- [Passage shown]
++++++++++

In April 2024, Tricia Williams – a longtime Mr. Holland's Opus Foundation program director – was appointed as president and CEO. A musician and Berklee College of Music graduate, she has been with the foundation since 1999, and, in 2017, created Music (and Arts) Education District Support Services (MEDSS®), a program providing district-level support for music and arts education. As CEO, she is leading the foundation’s expansion to reach students in need nationwide.

Over the years, the foundation's work has garnered support from many prominent musicians and philanthropists. Rock guitarist Eddie Van Halen was a devoted supporter for over a decade. In 2012, Van Halen donated 75 of his personal guitars to low-income school programs through the foundation, expressing that giving children the gift of music was tremendously important. After his death in 2020, it was revealed that Van Halen had left a multi-million dollar bequest to the foundation in his will – a contribution described by the organization as "transformative." His son Wolfgang Van Halen has continued the family's legacy with the foundation.

Country stars Morgan Wallen, Chris Stapleton and Keith Urban, blues-rock band Tedeschi Trucks Band, rock icon Alice Cooper, Grammy-winning alternative group Portugal. The Man, Cypress Hill rapper B-Real, and legendary producer Bob Ezrin have contributed or served on the foundation's board, reflecting broad music industry engagement.

== Programs and initiatives ==
Mr. Holland’s Opus Foundation's core mission is carried out through several programs and initiatives that support music education at the school and district level:

- Instrument donation grants: The foundation's primary activity is donating new musical instruments to under-resourced schools that lack adequate instruments for economically disadvantaged students. Schools apply and are vetted based on criteria such as having an existing music program, a dedicated music teacher, and a high percentage of low-income students. The foundation conducts a thorough assessment of each applicant school’s needs and capacity before awarding a grant of instruments. By increasing a school’s inventory of playable instruments, the program enables more students to participate in band, orchestra, jazz, or other ensembles who otherwise could not due to cost barriers. The foundation has donated over 41,000 instruments to more than 1,900 schools in all 50 states. These donations serve students for at least ten years on average (the typical lifespan of instruments in schools) and have an estimated retail value exceeding $37 million as of 2025. In the 2024–25 fiscal year alone, the foundation provided 2,284 instruments to 72 schools, worth about $2.36 million.
- Music Education District Support Services (MEDSS): Launched in 2017 by Mr. Holland’s Opus Foundation, MEDSS is a consulting and assessment program designed to help school districts identify and reduce barriers to student participation in music and arts education. Working with district leaders and arts administrators, MEDSS evaluates systemic challenges such as insufficient staffing, scheduling conflicts, inequities between schools, and lack of instruments or resources. The process includes data analysis, teacher surveys, and inventory audits, culminating in recommendations to improve access and quality. Findings guide both district actions and the foundation's own investments, such as targeted instrument donations. As of 2025, MEDSS had been implemented in over 30 districts nationwide, with some requesting follow-up assessments to track progress. Participating districts have secured more than $14 million in new public funding, added music teacher positions, and launched new programs based on MEDSS recommendations. In Tennessee, the CMA Foundation funded a statewide initiative to expand the model to every district. The program has been credited with improving equitable access to music education in several communities across the nation.

++++++++++

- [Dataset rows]
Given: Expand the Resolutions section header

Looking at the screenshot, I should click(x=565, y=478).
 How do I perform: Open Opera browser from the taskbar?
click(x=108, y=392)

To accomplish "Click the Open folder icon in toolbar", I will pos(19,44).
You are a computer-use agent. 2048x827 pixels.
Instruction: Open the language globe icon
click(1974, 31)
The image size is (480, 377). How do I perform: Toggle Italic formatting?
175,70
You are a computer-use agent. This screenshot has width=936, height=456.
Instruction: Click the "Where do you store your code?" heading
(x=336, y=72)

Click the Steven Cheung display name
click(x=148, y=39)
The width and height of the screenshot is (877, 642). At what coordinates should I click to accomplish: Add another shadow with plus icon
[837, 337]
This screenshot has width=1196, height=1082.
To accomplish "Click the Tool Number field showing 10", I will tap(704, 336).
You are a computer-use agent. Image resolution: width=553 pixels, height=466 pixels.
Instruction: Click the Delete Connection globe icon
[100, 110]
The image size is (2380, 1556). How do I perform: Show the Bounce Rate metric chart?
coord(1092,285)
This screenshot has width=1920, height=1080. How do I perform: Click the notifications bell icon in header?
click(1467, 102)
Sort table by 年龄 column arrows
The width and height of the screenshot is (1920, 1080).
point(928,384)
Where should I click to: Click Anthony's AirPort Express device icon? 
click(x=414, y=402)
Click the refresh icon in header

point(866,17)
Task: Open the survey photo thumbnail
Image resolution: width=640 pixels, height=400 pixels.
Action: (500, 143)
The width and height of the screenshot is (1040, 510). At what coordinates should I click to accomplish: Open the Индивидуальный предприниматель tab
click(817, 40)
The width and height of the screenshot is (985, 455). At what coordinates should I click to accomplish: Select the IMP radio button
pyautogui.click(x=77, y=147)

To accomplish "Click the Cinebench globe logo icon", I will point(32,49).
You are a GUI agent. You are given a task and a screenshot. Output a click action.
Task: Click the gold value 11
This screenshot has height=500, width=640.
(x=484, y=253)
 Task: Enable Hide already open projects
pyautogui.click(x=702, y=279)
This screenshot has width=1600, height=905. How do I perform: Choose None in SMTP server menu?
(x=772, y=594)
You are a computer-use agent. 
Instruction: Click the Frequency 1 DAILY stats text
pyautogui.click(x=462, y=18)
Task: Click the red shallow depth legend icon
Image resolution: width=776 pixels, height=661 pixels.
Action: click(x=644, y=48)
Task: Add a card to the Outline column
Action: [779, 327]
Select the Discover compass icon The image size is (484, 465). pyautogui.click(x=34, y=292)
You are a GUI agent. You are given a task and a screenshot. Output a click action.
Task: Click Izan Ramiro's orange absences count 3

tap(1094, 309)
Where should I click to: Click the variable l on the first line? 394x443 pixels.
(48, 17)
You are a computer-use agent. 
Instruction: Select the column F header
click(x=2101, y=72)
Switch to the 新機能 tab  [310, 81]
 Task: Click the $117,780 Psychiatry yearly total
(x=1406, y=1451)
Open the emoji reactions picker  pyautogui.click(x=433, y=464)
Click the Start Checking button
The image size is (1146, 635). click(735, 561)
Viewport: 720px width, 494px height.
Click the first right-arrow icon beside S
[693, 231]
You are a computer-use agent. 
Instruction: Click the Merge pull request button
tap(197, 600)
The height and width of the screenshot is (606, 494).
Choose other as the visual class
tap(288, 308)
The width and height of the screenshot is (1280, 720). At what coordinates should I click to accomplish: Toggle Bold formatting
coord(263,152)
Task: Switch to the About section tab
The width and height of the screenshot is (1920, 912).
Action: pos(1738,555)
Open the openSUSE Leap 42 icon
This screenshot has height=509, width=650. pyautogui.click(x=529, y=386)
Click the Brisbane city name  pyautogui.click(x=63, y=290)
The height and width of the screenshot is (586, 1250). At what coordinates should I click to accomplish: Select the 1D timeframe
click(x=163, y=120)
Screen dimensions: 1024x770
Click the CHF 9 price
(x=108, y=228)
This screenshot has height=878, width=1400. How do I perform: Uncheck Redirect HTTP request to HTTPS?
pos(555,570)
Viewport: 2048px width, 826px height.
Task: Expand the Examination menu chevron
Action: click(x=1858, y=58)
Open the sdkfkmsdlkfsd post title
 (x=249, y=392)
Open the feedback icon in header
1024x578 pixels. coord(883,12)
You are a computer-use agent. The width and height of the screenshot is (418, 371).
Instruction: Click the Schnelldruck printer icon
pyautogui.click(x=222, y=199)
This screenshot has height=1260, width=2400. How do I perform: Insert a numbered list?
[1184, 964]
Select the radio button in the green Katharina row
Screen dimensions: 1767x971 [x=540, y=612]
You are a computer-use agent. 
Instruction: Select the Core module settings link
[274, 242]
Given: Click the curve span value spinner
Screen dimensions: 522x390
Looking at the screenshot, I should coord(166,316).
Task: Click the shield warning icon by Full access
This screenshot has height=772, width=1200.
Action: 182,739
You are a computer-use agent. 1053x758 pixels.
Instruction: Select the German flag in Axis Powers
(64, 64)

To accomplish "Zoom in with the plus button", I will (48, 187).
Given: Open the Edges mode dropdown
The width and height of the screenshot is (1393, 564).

++++++++++

- [Task instructions]
Using the passage about the Mr. Holland's Opus Foundation, list every systemic challenge it names that MEDSS evaluates in school districts.

- [Task answer]
- Insufficient staffing
- Scheduling conflicts
- Inequities between schools
- Lack of instruments or resources